* [ACTION ITEM]: Check each line of the records for "agent"; collect those that have it.
==== RECORDS PROVIDED ====
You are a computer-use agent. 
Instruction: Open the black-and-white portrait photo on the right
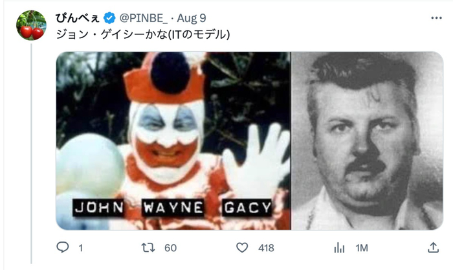point(366,141)
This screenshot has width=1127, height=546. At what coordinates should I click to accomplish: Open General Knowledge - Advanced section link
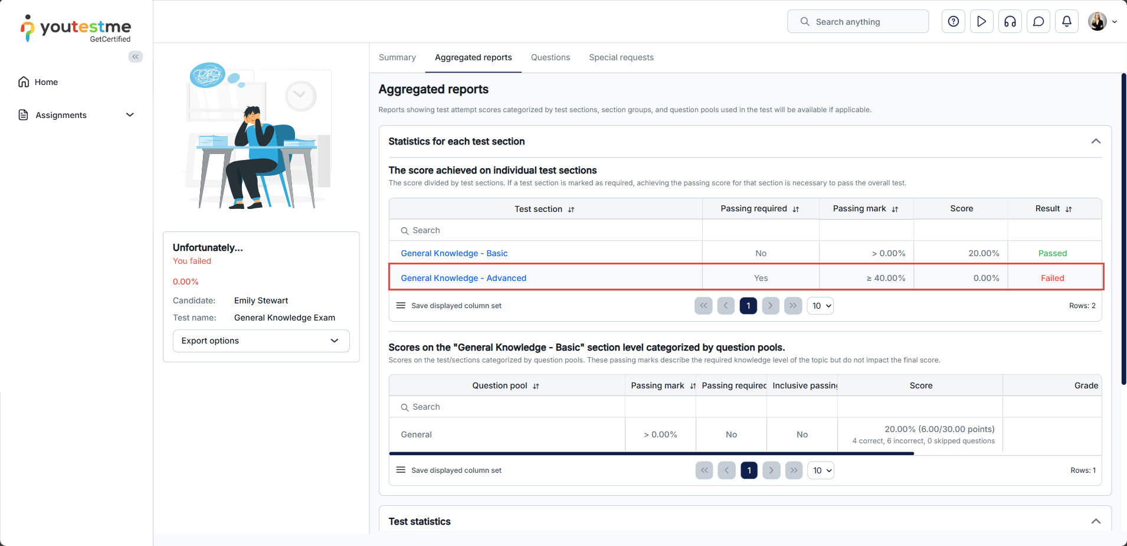463,278
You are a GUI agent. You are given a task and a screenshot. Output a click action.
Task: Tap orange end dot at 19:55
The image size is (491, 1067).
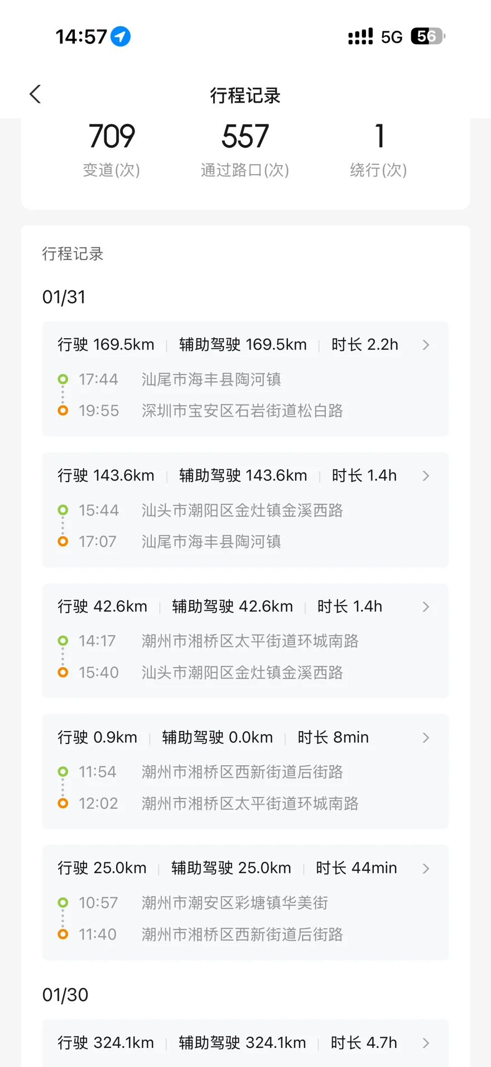point(63,411)
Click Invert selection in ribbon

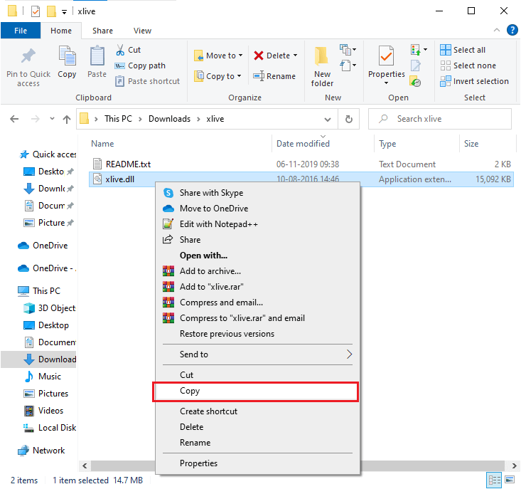[x=474, y=81]
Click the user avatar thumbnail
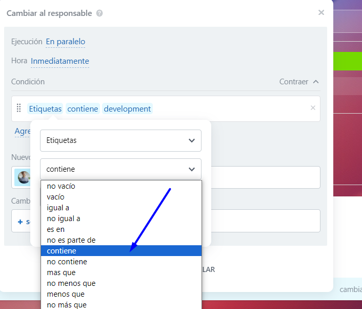Screen dimensions: 362x309 pos(24,177)
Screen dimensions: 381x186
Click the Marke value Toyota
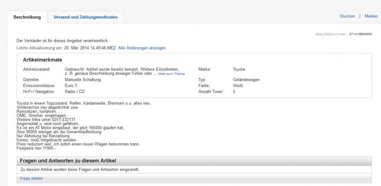coord(239,69)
====
* [RESULT FOR THIS TASK]:
You are a computer-use agent. 
You are a GUI agent. You are given a task and a screenshot. Output a click action.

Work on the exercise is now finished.